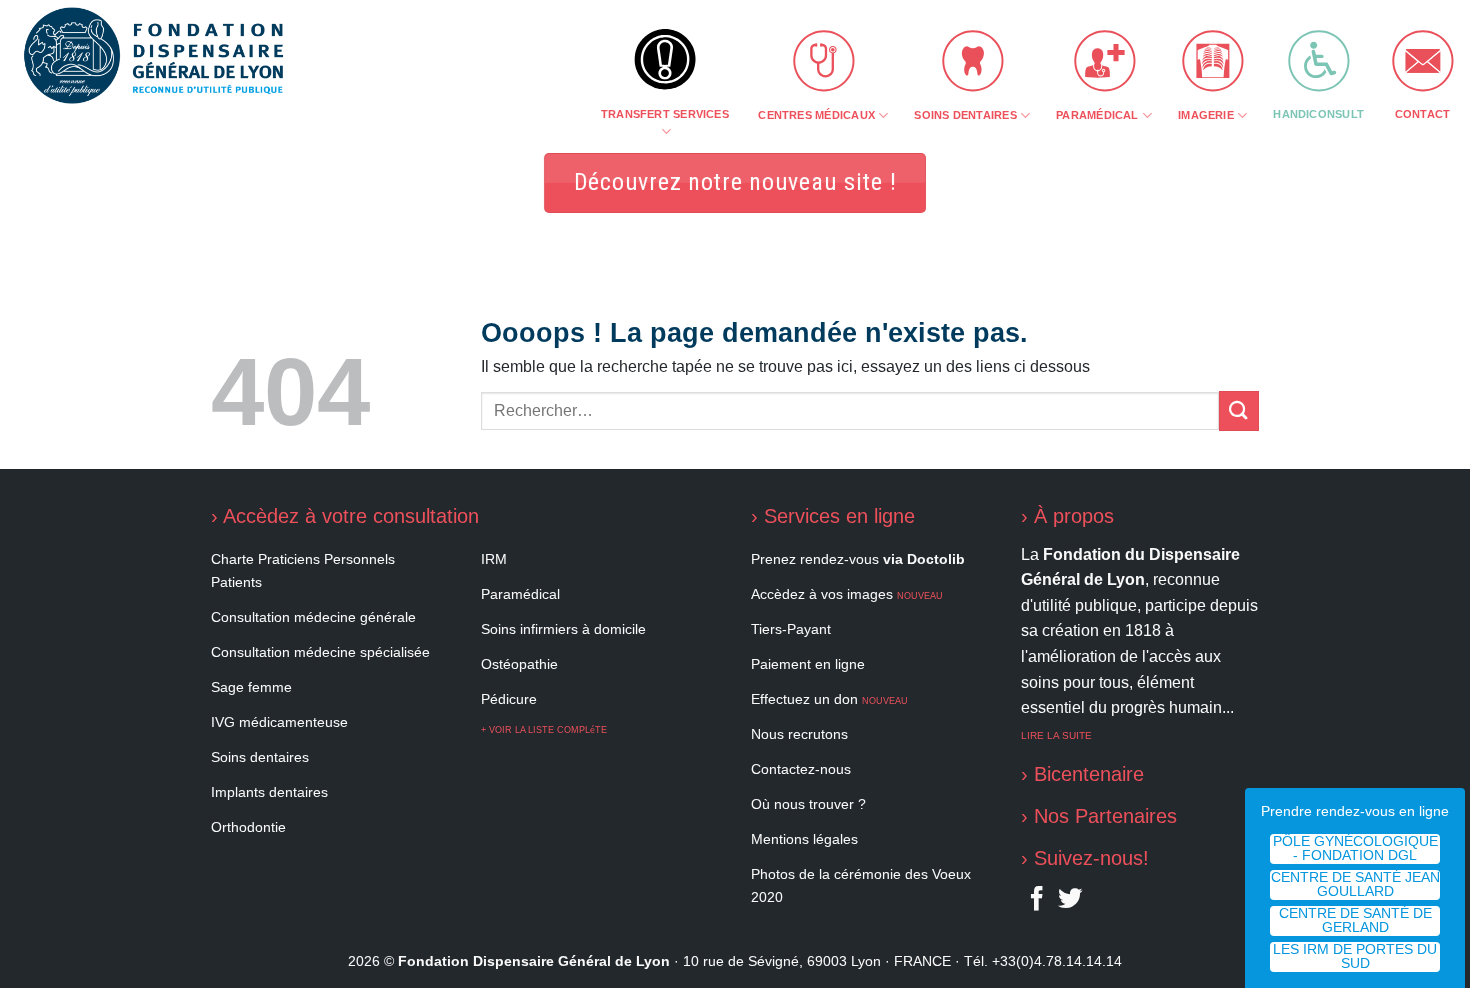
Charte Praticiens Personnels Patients (303, 570)
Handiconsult (1318, 114)
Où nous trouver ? (808, 804)
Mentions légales (804, 839)
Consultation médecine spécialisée (320, 652)
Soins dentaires (965, 115)
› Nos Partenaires (1099, 816)
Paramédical (1097, 115)
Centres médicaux (816, 115)
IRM (494, 559)
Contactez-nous (801, 769)
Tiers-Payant (791, 629)
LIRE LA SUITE (1056, 735)
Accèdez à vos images (847, 594)
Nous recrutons (799, 734)
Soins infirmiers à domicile (563, 629)
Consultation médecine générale (313, 617)
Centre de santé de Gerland (1355, 920)
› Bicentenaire (1082, 774)
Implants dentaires (269, 792)
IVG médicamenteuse (279, 722)
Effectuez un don (829, 699)
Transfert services (665, 114)
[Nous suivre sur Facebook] (1037, 903)
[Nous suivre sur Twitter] (1070, 903)
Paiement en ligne (808, 664)
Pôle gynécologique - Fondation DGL (1355, 848)
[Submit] (1239, 410)
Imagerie (1206, 115)
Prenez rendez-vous (858, 559)
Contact (1423, 114)
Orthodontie (248, 827)
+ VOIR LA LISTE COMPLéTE (544, 730)
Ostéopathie (519, 664)
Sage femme (251, 687)
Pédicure (509, 699)
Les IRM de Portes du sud (1355, 956)
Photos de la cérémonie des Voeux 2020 (861, 885)
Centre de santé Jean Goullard (1355, 884)
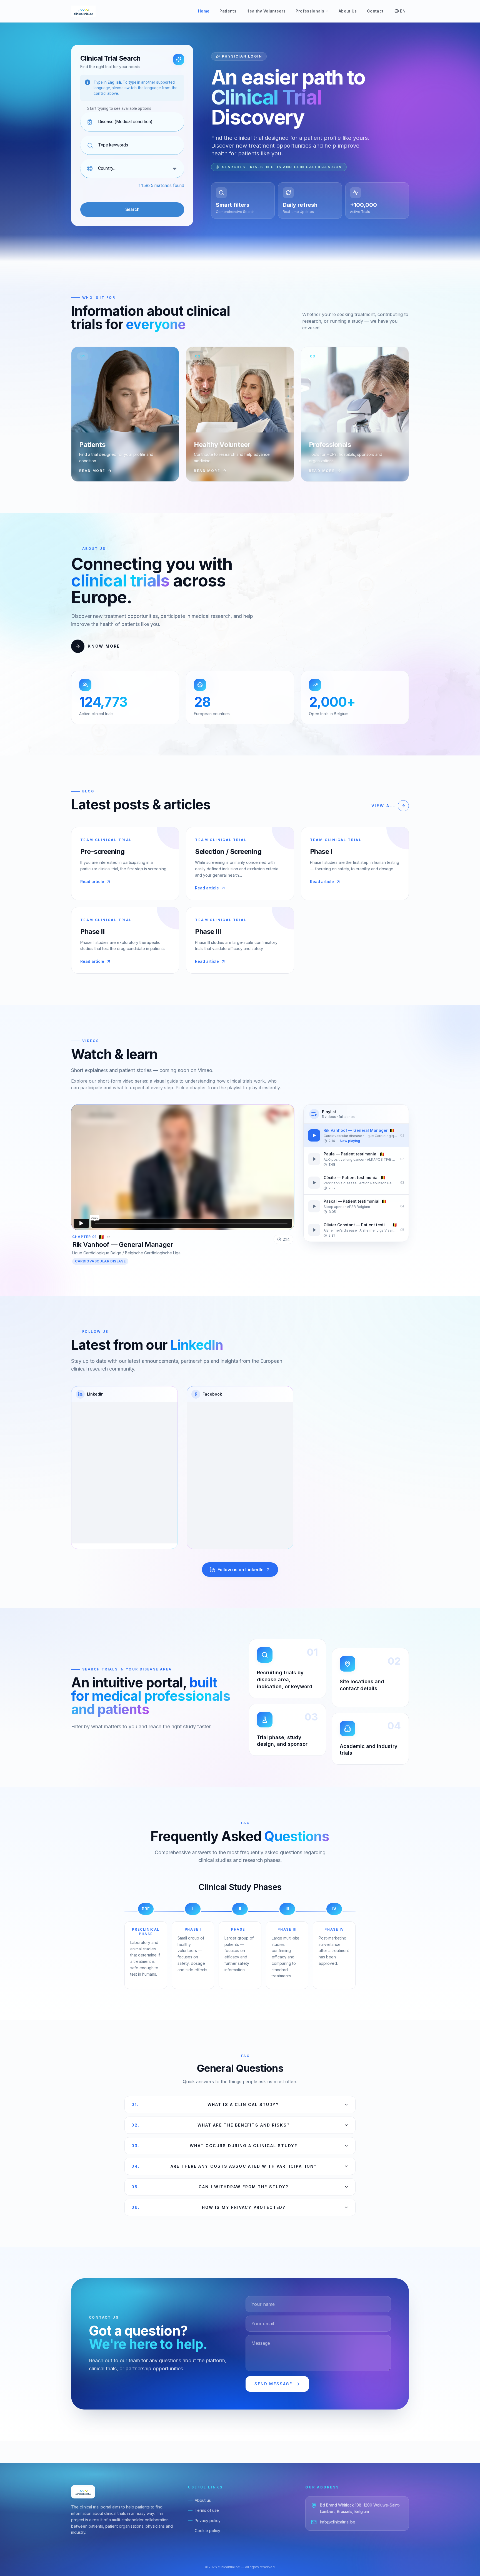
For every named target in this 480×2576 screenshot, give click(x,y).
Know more (104, 646)
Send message (273, 2383)
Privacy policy (208, 2520)
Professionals (310, 11)
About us (203, 2500)
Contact (375, 11)
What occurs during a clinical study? (214, 2145)
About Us (348, 11)
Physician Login (242, 56)
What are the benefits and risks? (210, 2125)
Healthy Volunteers (266, 11)
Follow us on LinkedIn (241, 1569)
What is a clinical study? (205, 2104)
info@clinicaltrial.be (337, 2522)
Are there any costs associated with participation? (224, 2166)
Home (203, 11)
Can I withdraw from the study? (209, 2186)
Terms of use (207, 2510)
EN (403, 11)
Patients (227, 11)
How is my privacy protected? (208, 2207)
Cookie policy (207, 2530)
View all (383, 805)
^^^^^^^^^^^^^^^^
Exercise
In the listing above, locate the line containing "LIRE LA SUITE (1056, 735)" and the line containing "Photos de la". Transcribe those two lines and everything between them, exactly as written.

Task response
LIRE LA SUITE (1056, 735)
Accèdez à vos images (847, 594)
Nous recrutons (799, 734)
Soins infirmiers à domicile (563, 629)
Consultation médecine générale (313, 617)
Centre de santé de Gerland (1355, 920)
› Bicentenaire (1082, 774)
Implants dentaires (269, 792)
IVG médicamenteuse (279, 722)
Effectuez un don (829, 699)
Transfert services (665, 114)
[Nous suivre sur Facebook] (1037, 903)
[Nous suivre sur Twitter] (1070, 903)
Paiement en ligne (808, 664)
Pôle gynécologique - Fondation DGL (1355, 848)
[Submit] (1239, 410)
Imagerie (1206, 115)
Prenez rendez-vous (858, 559)
Contact (1423, 114)
Orthodontie (248, 827)
+ VOIR LA LISTE COMPLéTE (544, 730)
Ostéopathie (519, 664)
Sage femme (251, 687)
Pédicure (509, 699)
Les IRM de Portes du sud (1355, 956)
Photos de la cérémonie des Voeux 2020 (861, 885)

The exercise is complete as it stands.